AKT1 and AKT2 maintain hematopoietic stem cell function by regulating reactive oxygen species

• Published in: Blood Vol. 115; no. 20; pp. 4030 - 4038
• Main Authors: Juntilla, Marisa M., Patil, Vineet D., Calamito, Marco, Joshi, Rohan P., Birnbaum, Morris J., Koretzky, Gary A.
• Format: Journal Article
• Language: English
• Published: Washington, DC Elsevier Inc 20.05.2010; Americain Society of Hematology; American Society of Hematology
• Series: Hematopoiesis and Stem Cells
• Subjects: Animals; Antigens, CD - metabolism; Biological and medical sciences; CD48 Antigen; Cell Differentiation; Cell Lineage; Flow Cytometry; Hematologic and hematopoietic diseases; Hematopoiesis - physiology; Hematopoiesis and Stem Cells; Hematopoietic Stem Cells - cytology; Hematopoietic Stem Cells - physiology; Medical sciences; Mice; Mice, Inbred C57BL; Mice, Knockout; Proto-Oncogene Proteins c-akt - physiology; Reactive Oxygen Species - metabolism; Receptors, Cell Surface - metabolism; Reverse Transcriptase Polymerase Chain Reaction; RNA, Messenger - genetics; RNA, Messenger - metabolism; Signaling Lymphocytic Activation Molecule Family Member 1; Hematopoietic cell; Oxidative stress; Reactive oxygen species; Cell function; Hematology; Stem cell
• ISSN: 0006-4971; 1528-0020
• DOI: 10.1182/blood-2009-09-241000

Although AKT is essential for multiple cellular functions, the role of this kinase family in hematopoietic stem cells (HSCs) is unknown. Thus, we analyzed HSC function in mice deficient in the 2 isoforms most highly expressed in the hematopoietic compartment, AKT1 and AKT2. Although loss of either isoform had only a minimal effect on HSC function, AKT1/2 double-deficient HSCs competed poorly against wild-type cells in the development of myeloid and lymphoid cells in in vivo reconstitution assays.

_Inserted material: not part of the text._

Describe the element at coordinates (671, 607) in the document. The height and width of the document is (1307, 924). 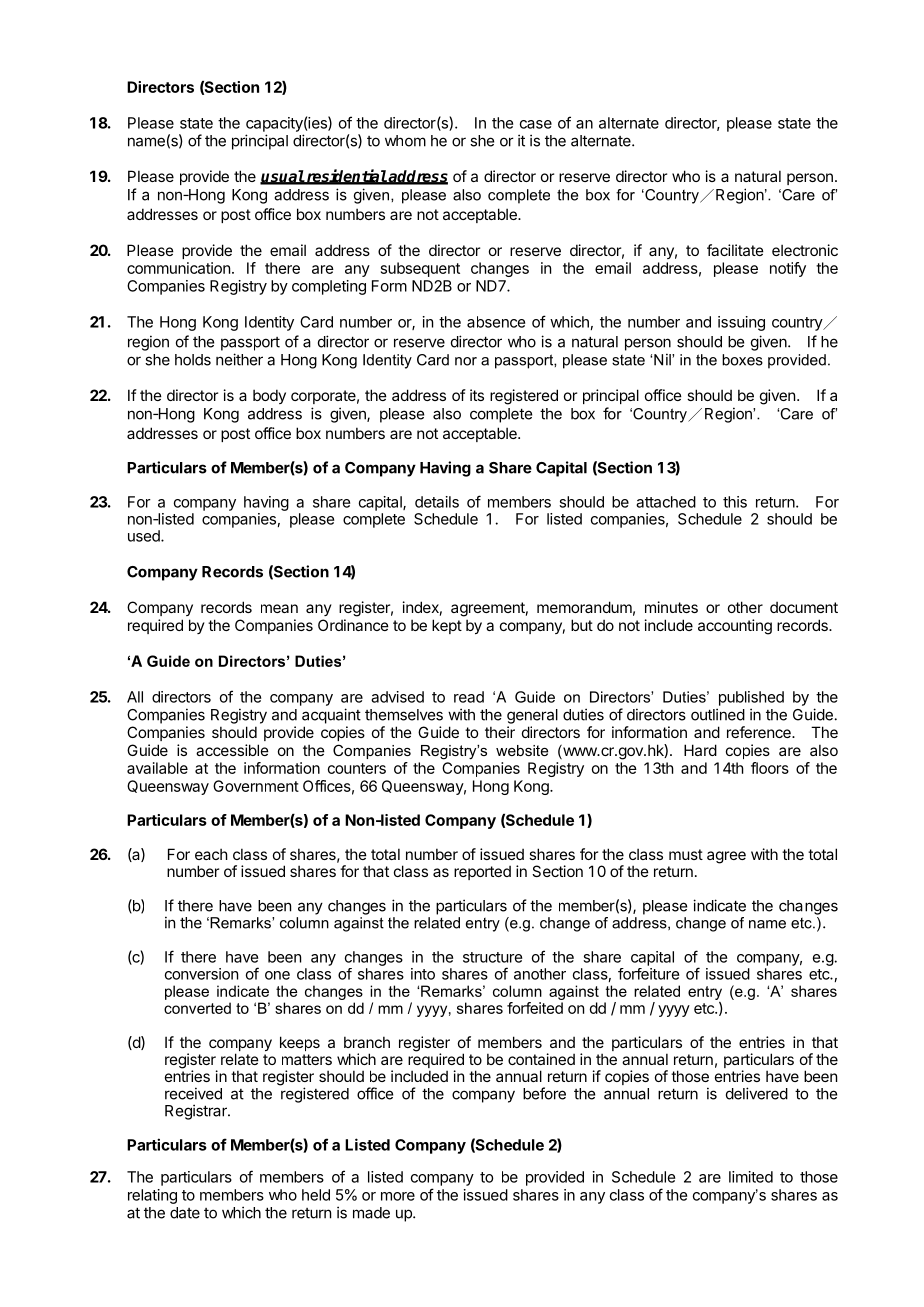
I see `minutes` at that location.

Serial transplantations revealed an essential role for AKT1 and AKT2 in the maintenance of long-term HSCs (LT-HSCs). AKT1/2 double-deficient LT-HSCs were found to persist in the G0 phase of the cell cycle, suggesting that the long-term functional defects are caused by increased quiescence. Furthermore, we found that the intracellular content of reactive oxygen species (ROS) is dependent on AKT because double-deficient HSCs demonstrate decreased ROS. The importance of maintaining ROS for HSC differentiation was shown by a rescue of the differentiation defect after pharmacologically increasing ROS levels in double-deficient HSCs. These data implicate AKT1 and AKT2 as critical regulators of LT-HSC function and suggest that defective ROS homeostasis may contribute to failed hematopoiesis.